How long does it last?
- Pain and fever often improve within 24 to 72 hours with good pain control and, if prescribed, antibiotics.
- Sleep disruption can linger a few nights, even after pain improves.
- Fluid behind the eardrum can stick around for weeks after the infection clears. That can temporarily affect hearing, which can look like “selective listening,” even in a normally cooperative toddler.
If you notice hearing concerns lasting beyond a few weeks, bring it up at follow-up visits.
Recurring infections
Some toddlers get one ear infection and never look back. Others collect them like little unwanted souvenirs from daycare.
Talk with your pediatrician about a deeper plan if your child has frequent infections, such as:
- Three or more ear infections in 6 months, or
- Four or more in 12 months (especially if one occurred in the last 6 months)
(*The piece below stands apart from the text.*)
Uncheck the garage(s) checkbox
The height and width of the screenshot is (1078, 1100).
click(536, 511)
Also ask for guidance if your child has persistent fluid with hearing or speech concerns.
Ear tubes
Ear tubes (tympanostomy tubes) are tiny tubes placed in the eardrum by an ENT specialist. They help ventilate the middle ear and reduce fluid buildup. Tubes can be considered when:
- Ear infections are frequent and disruptive despite appropriate treatment
- There is persistent middle ear fluid with hearing loss
- There are concerns about speech and language development related to hearing
Tubes are not a parenting “failure.” They are simply one tool, and for some kids, they are a game-changer for sleep, comfort, and hearing.
Prevention tips
You cannot bubble-wrap your toddler from germs, and you also should not try. But you can reduce risk a bit:
- Stay up to date on vaccines, including flu and pneumococcal vaccines, which can reduce certain infections that lead to ear infections.
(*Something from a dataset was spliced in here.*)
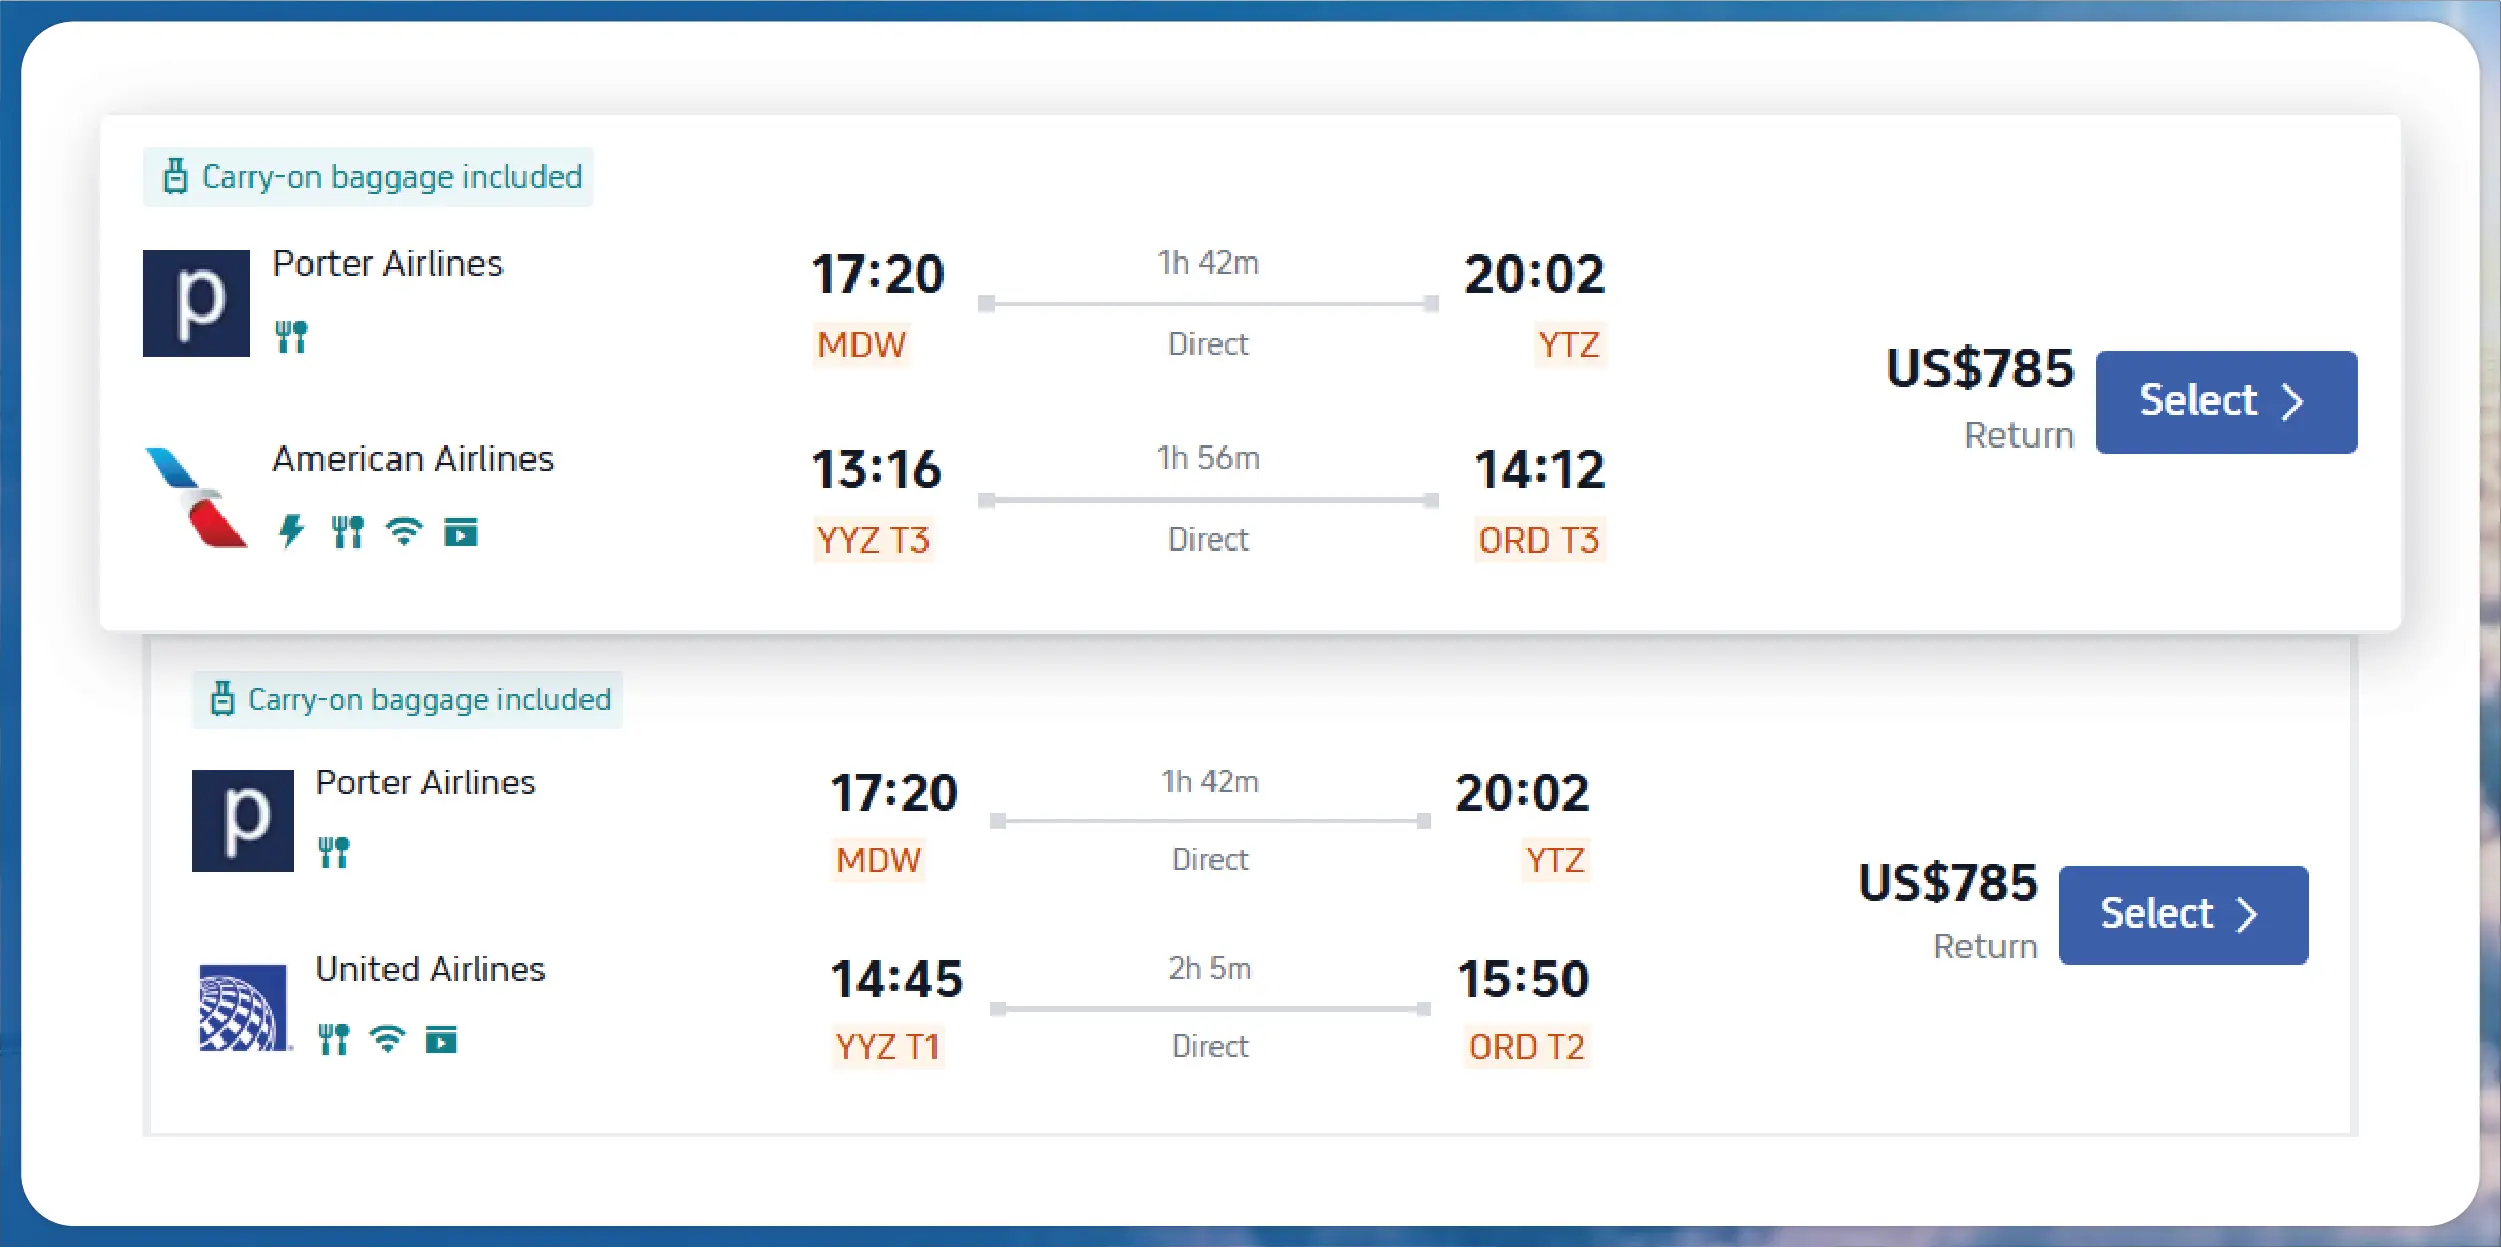Click the United Airlines carrier name
This screenshot has width=2501, height=1248.
coord(430,969)
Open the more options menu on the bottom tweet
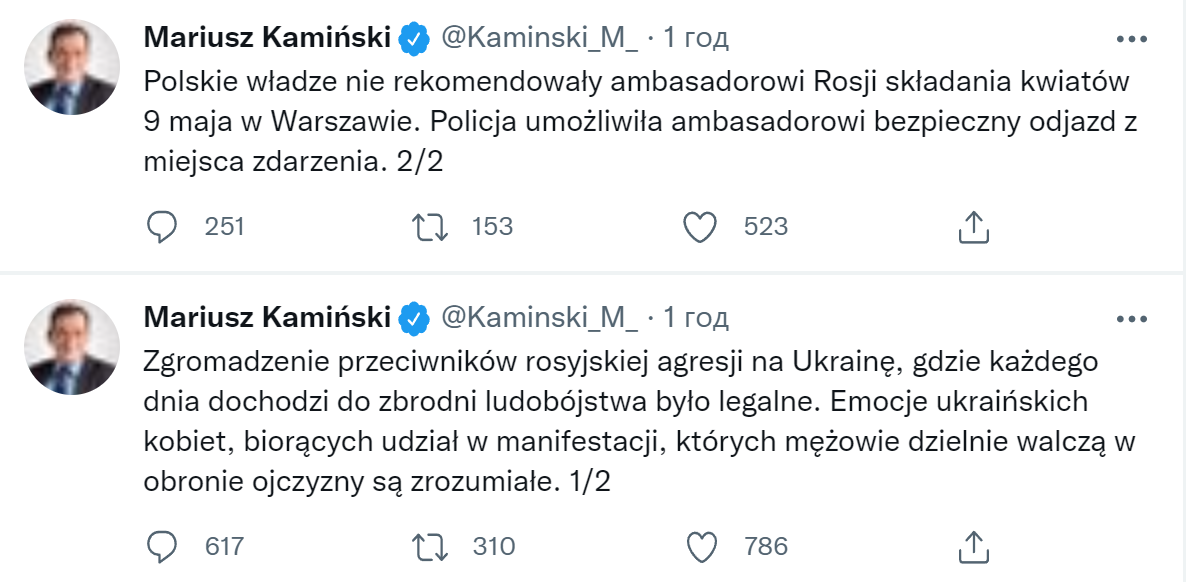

- Handwashing and teaching toddlers to wipe noses gently (a long-term project, I know).
- Avoid tobacco smoke exposure, which increases ear infection risk.
- Manage allergies if your child has them, since chronic congestion can contribute to fluid buildup.
If your toddler uses a pacifier and has frequent ear infections, ask your pediatrician whether cutting back could help. The evidence is mixed, but for some families it is a worthwhile tweak.
What to do tonight
- Give weight-based acetaminophen or ibuprofen for pain.
- Offer fluids and keep your toddler comfortable.
- Use a warm compress if it helps.
- Watch for red flags like swelling behind the ear, severe lethargy, or dehydration.
- Plan to call your pediatrician in the morning if symptoms suggest an ear infection, especially with fever or ongoing pain.
- If symptoms worsen quickly or you see new concerning signs, call sooner even if it has not been 48 to 72 hours.
If you are reading this at 3 AM: you are doing the right things. Ear infections are common, treatable, and usually short-lived. Your job tonight is not to solve everything. It is to keep your toddler comfortable and get support in the morning.
Common parent questions
Can my toddler go to daycare?
Many kids can return when fever is gone (without fever-reducing medicine) and they are well enough to participate. Daycare policies vary. Ear infections themselves are not usually contagious, but the cold virus that triggered them can be.
Will flying make it worse?
Pressure changes can increase ear pain, especially if there is congestion. If you must fly, talk with your pediatrician first. During takeoff and landing, swallowing helps equalize pressure. For many toddlers, that means drinking, using a pacifier, or having an age-appropriate snack with close supervision.
Does ear pulling always mean an infection?
No. Ear pulling can be boredom, self-soothing, teething, or mild irritation. It becomes more meaningful when paired with fever, sleep disruption, or clear discomfort.